PLoS One. 2013 Sep 30;8(9):e75897. doi: 10.1371/journal.pone.0075897. eCollection 2013.
Genome-wide association studies (GWAS) are popular for identifying genetic variants which are associated with disease risk. Many approaches have been proposed to test multiple single nucleotide polymorphisms (SNPs) in a region simultaneously which considering disadvantages of methods in single locus association analysis. Kernel machine based SNP set analysis is more powerful than single locus analysis, which borrows information from SNPs correlated with causal or tag SNPs. Four types of kernel machine functions and principal component based approach (PCA) were also compared. However, given the loss of power caused by low minor allele frequencies (MAF), we conducted an extension work on PCA and used a new method called weighted PCA (wPCA). Comparative analysis was performed for weighted principal component analysis (wPCA), logistic kernel machine based test (LKM) and principal component analysis (PCA) based on SNP set in the case of different minor allele frequencies (MAF) and linkage disequilibrium (LD) structures. We also applied the three methods to analyze two SNP sets extracted from a real GWAS dataset of non-small cell lung cancer in Han Chinese population. Simulation results show that when the MAF of the causal SNP is low, weighted principal component and weighted IBS are more powerful than PCA and other kernel machine functions at different LD structures and different numbers of causal SNPs. Application of the three methods to a real GWAS dataset indicates that wPCA and wIBS have better performance than the linear kernel, IBS kernel and PCA.
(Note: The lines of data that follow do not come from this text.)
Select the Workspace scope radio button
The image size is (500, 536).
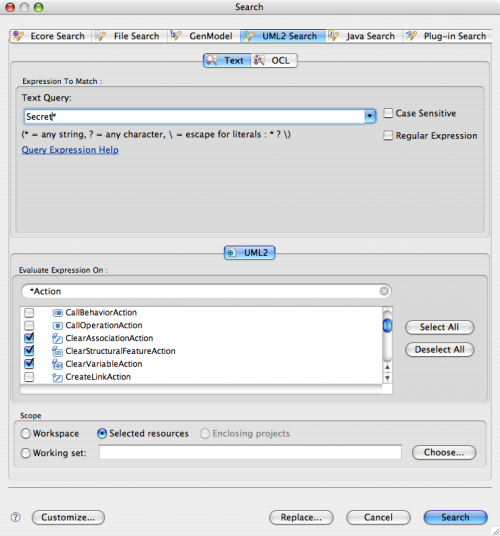tap(26, 433)
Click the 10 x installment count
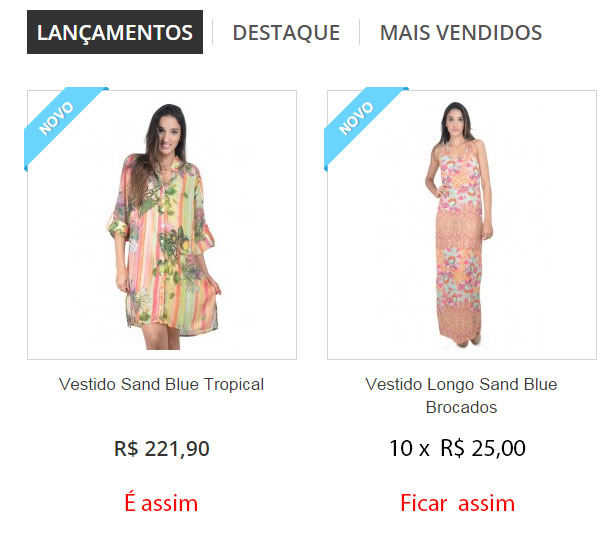This screenshot has height=550, width=612. (x=409, y=448)
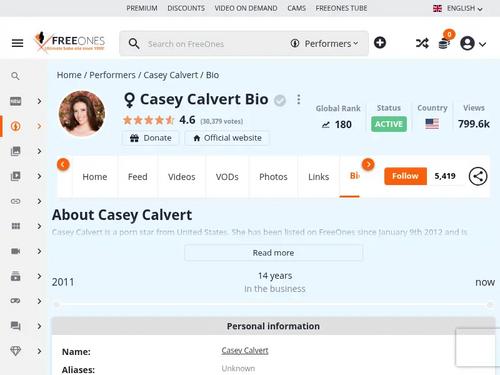Click the plus add icon

(380, 43)
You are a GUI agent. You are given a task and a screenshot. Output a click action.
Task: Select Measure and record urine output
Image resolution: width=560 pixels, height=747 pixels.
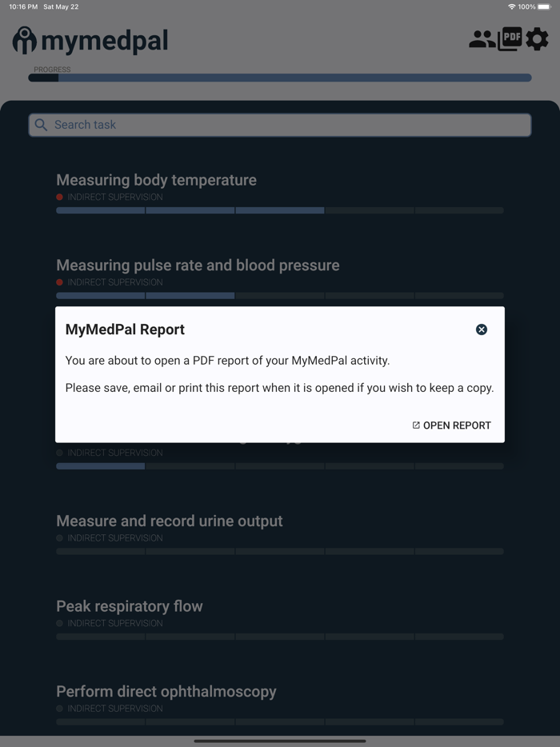[x=170, y=521]
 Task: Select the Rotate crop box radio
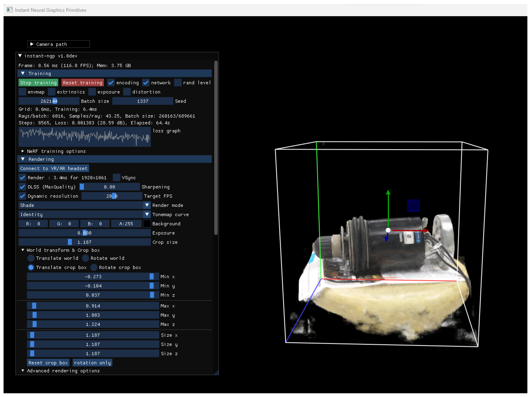coord(94,267)
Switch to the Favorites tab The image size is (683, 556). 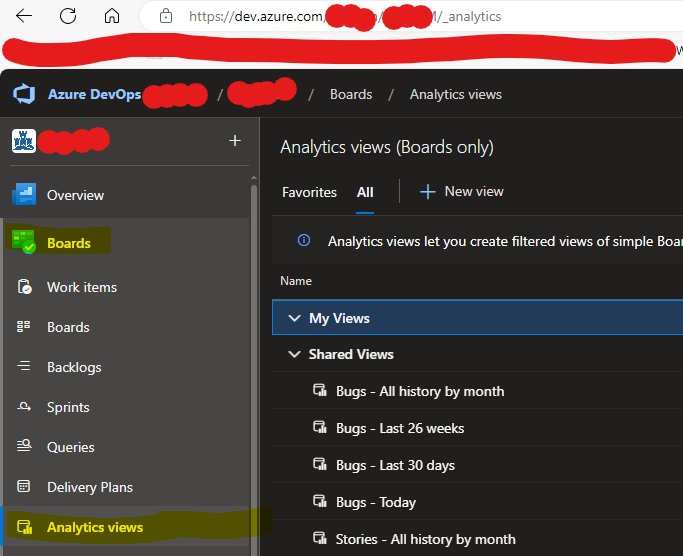309,192
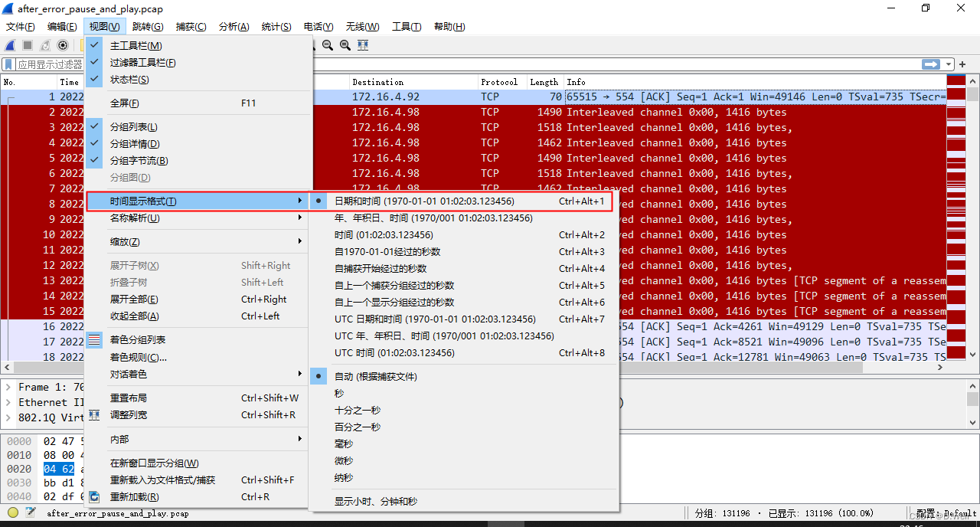The height and width of the screenshot is (527, 980).
Task: Click the blue Wireshark start capture fin icon
Action: tap(9, 45)
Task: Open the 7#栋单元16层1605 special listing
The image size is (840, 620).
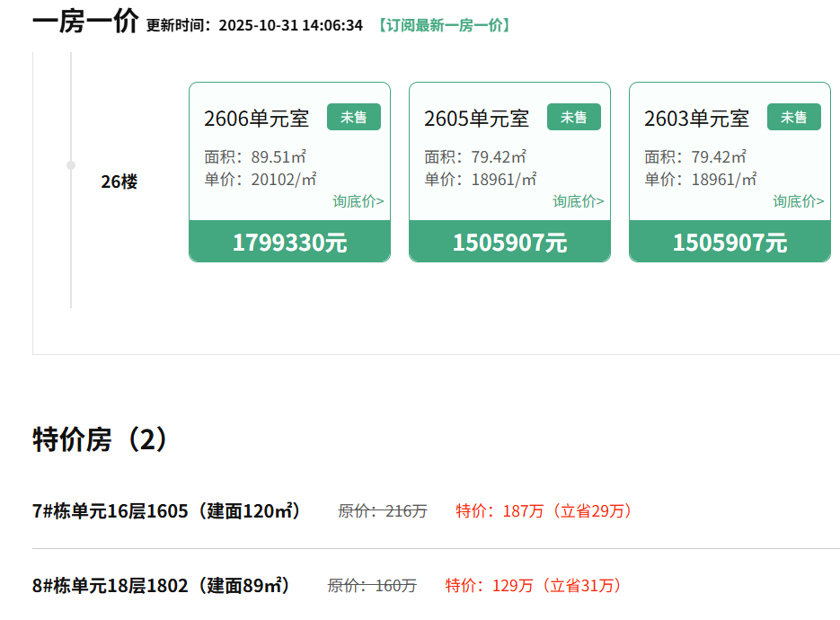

全基因组关联研究(GWAS)是一种识别与疾病风险相关的遗传变异的常用方法。已经提出了许多方法来同时检测区域内的多个单核苷酸多态性(SNP),这些方法考虑了单点关联分析方法的缺点。基于核机器的 SNP 集分析比单点分析更强大,它从与因果或标记 SNP 相关的 SNP 中借用信息。还比较了四种核机器函数和基于主成分的方法(PCA)。然而,由于次要等位基因频率(MAF)较低导致的功效损失,我们对 PCA 进行了扩展工作,并使用了一种称为加权 PCA(wPCA)的新方法。在不同的次要等位基因频率(MAF)和连锁不平衡(LD)结构下,对加权主成分分析(wPCA)、基于逻辑核机器的检验(LKM)和基于 SNP 集的主成分分析(PCA)进行了比较分析。我们还将这三种方法应用于分析从汉族人群非小细胞肺癌的真实 GWAS 数据集中提取的两个 SNP 集。模拟结果表明,当因果 SNP 的 MAF 较低时,加权主成分和加权 IBS 在不同的 LD 结构和不同数量的因果 SNP 下比 PCA 和其他核机器函数更有效。将这三种方法应用于真实的 GWAS 数据集表明,wPCA 和 wIBS 的性能优于线性核、IBS 核和 PCA。